*** EXCERPTED TEXT Section Begins ***

Artists appear to have a higher than ordinary emotional charge; which a liberal society will tend to dissipate – there is little for these feelings to hit up against.  This may account for much of the utopian thinking of artists against the liberal republic.  They want the warm cuddliness of a closed society, [ix] or the tensions of a highly-strung family, where feelings are closer to the surface; and there are emotional barriers to be overcome; producing stimulants to work; and to creativity.  When many artists from Eastern Europe seemed to lose inspiration after emigrating to the West it wasn’t so much that they had lost their subject; the usual explanation.  Rather, they had lost an injection of emotional energy; which resistance to the Communist regime had generated.  Liberal society was too weak and dispersed to provide these points of conflict, to spark off new discoveries, or to illuminate strange horizons.[x]  There was a dulling of their energies, allowing the prison guards of old habits to lock them up inside stale routines and weak narratives.  Freedom had imprisoned them.



[i] One of the explanations for the survival of Boris Pasternak was that Stalin may have believed him a sort of holy fool – he was the crazy artist with special powers.  While his treatment of Mandelstam and Akhmatova suggests a relative “leniency”, because of their artistic quality.  See Ronald Hingley, The Nightingale Fever, for more comment.
[ii] We know the power of the great tyrants of the 20th century.  But now that the accounting is over perhaps we need to concentrate on the restraints, both cultural and psychological, on that power.

*** EXCERPTED TEXT Section Ends ***
*** ENTRIES PROVIDED Section Begins ***

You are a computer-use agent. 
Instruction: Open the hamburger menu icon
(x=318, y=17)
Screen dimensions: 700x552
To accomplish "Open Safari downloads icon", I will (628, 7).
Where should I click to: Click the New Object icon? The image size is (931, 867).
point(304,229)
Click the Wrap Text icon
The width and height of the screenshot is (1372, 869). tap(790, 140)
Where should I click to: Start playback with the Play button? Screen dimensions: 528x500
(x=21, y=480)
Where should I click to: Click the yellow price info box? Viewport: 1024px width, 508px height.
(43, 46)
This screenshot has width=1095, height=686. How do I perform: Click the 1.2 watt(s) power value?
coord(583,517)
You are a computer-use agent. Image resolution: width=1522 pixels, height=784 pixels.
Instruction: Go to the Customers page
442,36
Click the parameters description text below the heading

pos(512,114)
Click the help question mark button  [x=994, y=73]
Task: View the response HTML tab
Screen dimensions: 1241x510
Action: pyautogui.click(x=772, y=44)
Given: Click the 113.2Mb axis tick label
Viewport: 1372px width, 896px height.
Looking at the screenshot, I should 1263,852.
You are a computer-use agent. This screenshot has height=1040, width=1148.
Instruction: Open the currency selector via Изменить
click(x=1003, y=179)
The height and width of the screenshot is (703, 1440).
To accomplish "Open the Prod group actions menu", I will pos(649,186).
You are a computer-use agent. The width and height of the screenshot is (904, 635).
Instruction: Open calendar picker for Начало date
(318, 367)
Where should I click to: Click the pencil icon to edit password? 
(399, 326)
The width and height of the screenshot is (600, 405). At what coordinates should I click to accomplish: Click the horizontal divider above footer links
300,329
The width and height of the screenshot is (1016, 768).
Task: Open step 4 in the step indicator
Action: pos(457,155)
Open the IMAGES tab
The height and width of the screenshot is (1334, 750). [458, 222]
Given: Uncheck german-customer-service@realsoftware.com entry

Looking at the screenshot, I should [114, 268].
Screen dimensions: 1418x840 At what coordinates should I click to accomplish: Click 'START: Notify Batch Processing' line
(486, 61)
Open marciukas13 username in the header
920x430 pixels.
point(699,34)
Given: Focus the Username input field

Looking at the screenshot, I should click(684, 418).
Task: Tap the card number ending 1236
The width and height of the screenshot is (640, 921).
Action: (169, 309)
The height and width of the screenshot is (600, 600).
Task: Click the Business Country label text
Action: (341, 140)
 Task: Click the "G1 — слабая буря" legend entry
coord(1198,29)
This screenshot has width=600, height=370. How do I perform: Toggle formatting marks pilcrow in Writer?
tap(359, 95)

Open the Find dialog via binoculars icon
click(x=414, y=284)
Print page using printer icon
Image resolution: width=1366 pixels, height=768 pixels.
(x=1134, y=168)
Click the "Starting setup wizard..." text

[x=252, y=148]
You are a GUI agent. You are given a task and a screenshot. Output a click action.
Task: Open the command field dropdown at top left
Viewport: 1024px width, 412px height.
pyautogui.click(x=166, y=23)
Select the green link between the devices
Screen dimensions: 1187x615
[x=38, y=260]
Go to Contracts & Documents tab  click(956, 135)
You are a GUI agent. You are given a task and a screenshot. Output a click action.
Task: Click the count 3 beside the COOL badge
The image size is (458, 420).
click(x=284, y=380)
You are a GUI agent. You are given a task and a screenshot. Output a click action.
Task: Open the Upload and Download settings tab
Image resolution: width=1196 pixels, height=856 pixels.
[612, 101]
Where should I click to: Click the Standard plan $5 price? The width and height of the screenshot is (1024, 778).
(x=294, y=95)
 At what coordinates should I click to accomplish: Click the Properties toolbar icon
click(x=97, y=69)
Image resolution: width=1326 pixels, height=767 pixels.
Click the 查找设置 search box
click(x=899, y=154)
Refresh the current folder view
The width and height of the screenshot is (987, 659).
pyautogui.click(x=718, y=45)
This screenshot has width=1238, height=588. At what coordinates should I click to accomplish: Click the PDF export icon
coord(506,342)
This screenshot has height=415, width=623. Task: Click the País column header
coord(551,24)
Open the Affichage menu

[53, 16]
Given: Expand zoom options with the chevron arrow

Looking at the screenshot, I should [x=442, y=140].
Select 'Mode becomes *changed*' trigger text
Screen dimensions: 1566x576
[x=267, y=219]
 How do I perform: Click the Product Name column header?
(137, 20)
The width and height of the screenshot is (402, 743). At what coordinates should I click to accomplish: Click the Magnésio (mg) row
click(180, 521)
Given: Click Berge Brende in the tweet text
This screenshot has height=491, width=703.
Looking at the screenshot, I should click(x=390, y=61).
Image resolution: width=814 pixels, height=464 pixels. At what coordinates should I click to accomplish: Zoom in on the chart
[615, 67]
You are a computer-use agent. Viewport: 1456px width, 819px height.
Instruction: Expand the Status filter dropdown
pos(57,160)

*** ENTRIES PROVIDED Section Ends ***

WORK TASK A: In the text on artists and liberal society, what did artists from Eastern Europe lose after emigrating to the West, if not their subject?
WORK TASK B: Carry on the text on artists and liberal society from where it stops.

EXERCISE RESPONSE A: They lost an injection of emotional energy that resistance to the Communist regime had generated.

EXERCISE RESPONSE B:
[iii] Yet another example of the propensity of intellectuals to be the most indoctrinated within their societyA forthcoming post will deal with this in much more detail.
[iv] Too often we forget that economics is power too.
[v] See Joseph Stiglitz’s foreword to Karl Polanyi’s The Great Transformation: 50% in poverty as a result of the reforms.  For a wider view on the reconstruction of Russian society, and its devastating impact see Perry Anderson in the LRB.
[vii] One of the weaknesses of Gellner is that he doesn’t explore the differences between intellectuals and the general population; which results in an underestimation of the modernity of modern lifeI hope to explore this later.
[viii] Of course, he had a technique that could overcome these irrational drives.  However, the history of its effectiveness is in dispute, and even its very nature may not be clearly understood.  For example, is it really the case that the re-patterning of a person’s psyche, through the understanding of their condition, is the key to the therapy’s success?  It is more likely to result from the personal relationship between therapist and client: the emotions engendered during the therapeutic session a recreation of the parent-child relationship; of absolute trust because of absolute submission.  That is, far from Freud offering a rational solution, through his therapy, to our power drives, he provided an irrational one; predominantly based on our feelings.  (This may be a weakness in Gellner’s book, The Psychoanalytic Movement: he treats this aspect too intellectually).
[ix] For further discussion see Art and Life.
[x] They not have quite enough energy; unlike the greatest artists and intellectuals, who seem to live independently of the world around them.  An external stimulus is thus needed, which a repressive society can provide.  This need must even greater with dissidents, who recently released would have come to rely on these strong stimulants.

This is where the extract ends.